Bayer wants to combine its crop chemicals business with Monsanto's industry leading seeds business
Bayer wants to combine its crop chemicals business with Monsanto's industry leading seeds business

German drugs and crop chemicals company Bayer has confirmed that it has closed a deal to buy US seeds firm Monsanto for $66 billion.

It ends months of wrangling after increasing its bid for a third time.

Reuters is quoting a source close to the deal who said an agreement had been signed for Bayer to pay $128 per share, up from its previous offer of $127.50 a share.

That would be the biggest takeover deal of the year so far and the largest cash bid on record. 

Bayer and Monsanto were not immediately available to comment.

A deal would create a company commanding more than a quarter of the combined world market for seeds and pesticides in the fast-consolidating farm supplies industry.

However, competition authorities are likely to scrutinise the tie-up closely, and some of Bayer's own shareholders have been highly critical of a takeover plan which they say risks overpaying and neglecting the company's pharmaceutical business.

The transaction includes a break-fee of $2 billion that Bayer will pay to Monsanto should it fail to get regulatory clearance, the source told Reuters, adding the two firms expect the deal to close by the end of 2017.

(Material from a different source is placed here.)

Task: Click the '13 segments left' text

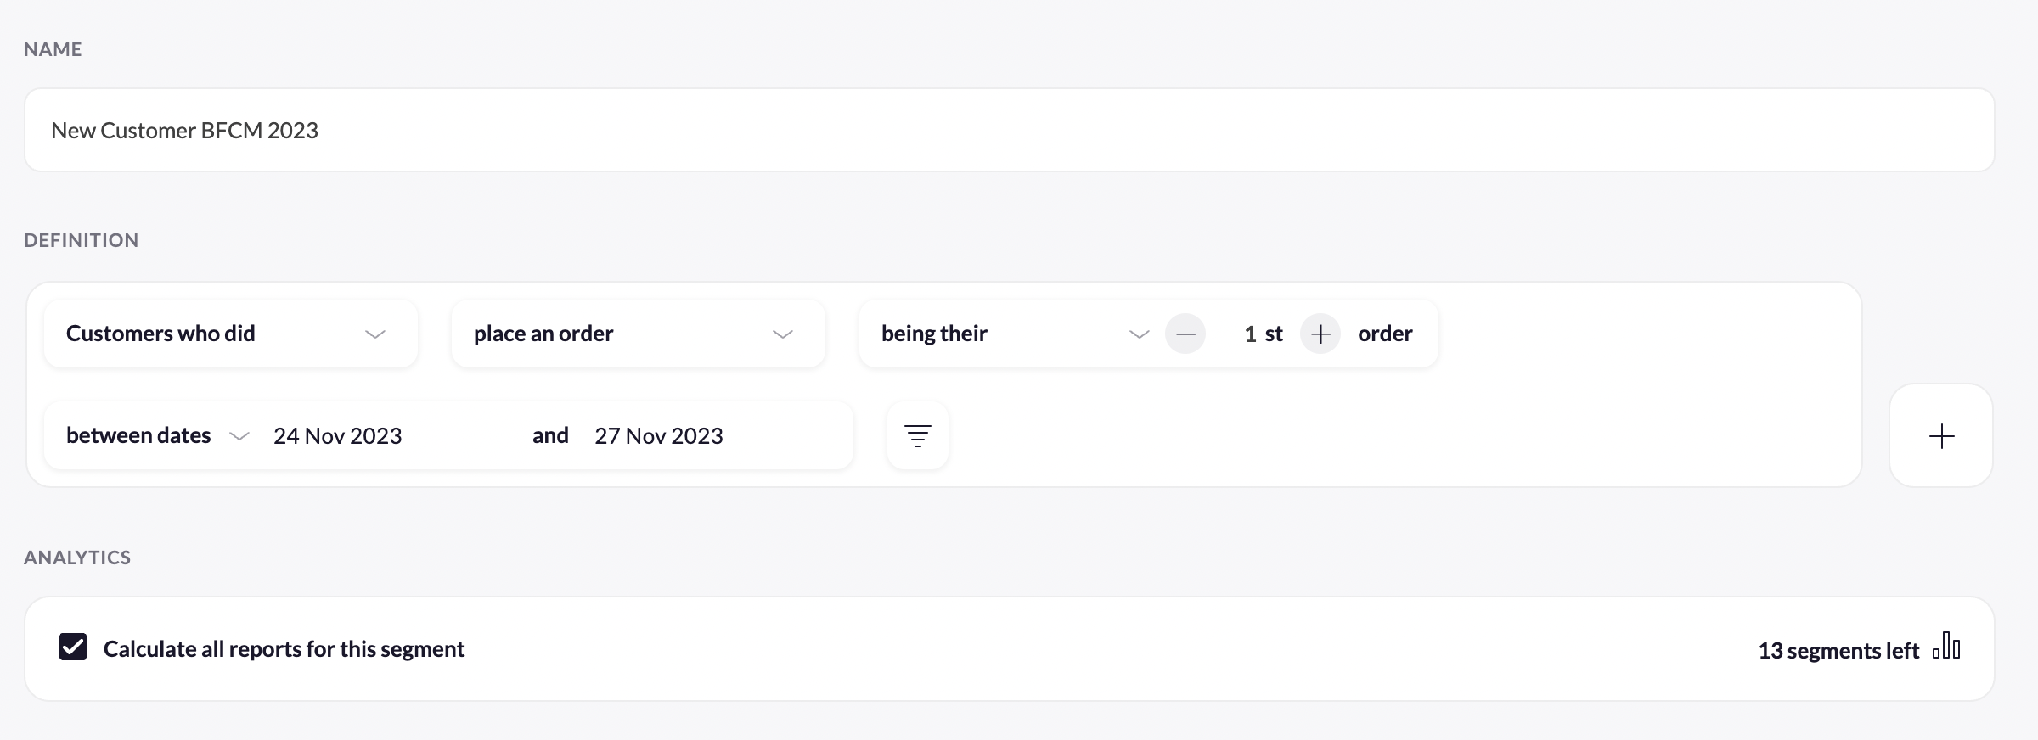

Bayer shares were up around 2.5%; Monsanto's shares were down around 1% in pre-market trade.

Bayer's move to combine its crop chemicals business, the world's second largest after Syngenta AG, with Monsanto's industry leading seeds business, is the latest in a series of major tie-ups in the agrochemicals sector.

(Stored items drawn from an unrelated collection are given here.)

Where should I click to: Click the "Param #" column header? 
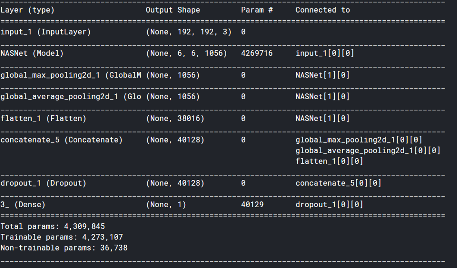[257, 10]
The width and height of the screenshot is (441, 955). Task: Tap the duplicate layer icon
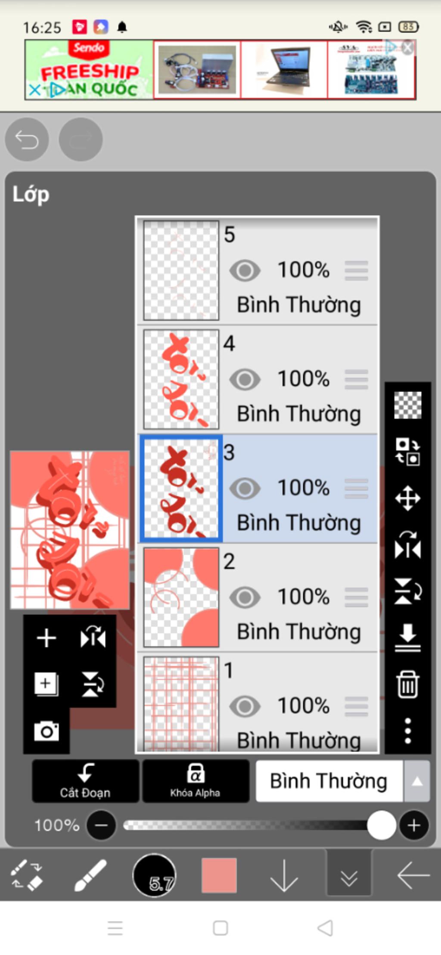click(x=46, y=684)
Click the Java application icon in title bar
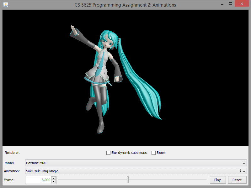Screen dimensions: 251x188 pos(6,5)
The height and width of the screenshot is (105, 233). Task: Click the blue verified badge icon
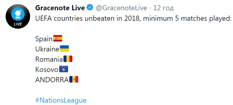(x=90, y=8)
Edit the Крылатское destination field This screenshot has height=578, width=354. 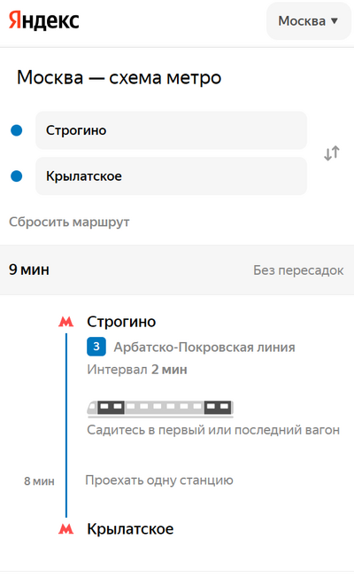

The German company is aiming to create a one-stop shop for seeds, crop chemicals and computer-aided services to farmers.

That was also the idea behind Monsanto's swoop on Syngenta last year, which the Swiss company fended off, only to agree later to a takeover by China's state-owned ChemChina.

Bayer and Monsanto were in talks to sound out ways to combine their businesses as early as March, which culminated in Bayer coming out with an initial $122 per-share takeover proposal in May.

Antitrust experts have said regulators will likely demand the sale of some soybeans, cotton and canola seed assets as a condition for approving the deal.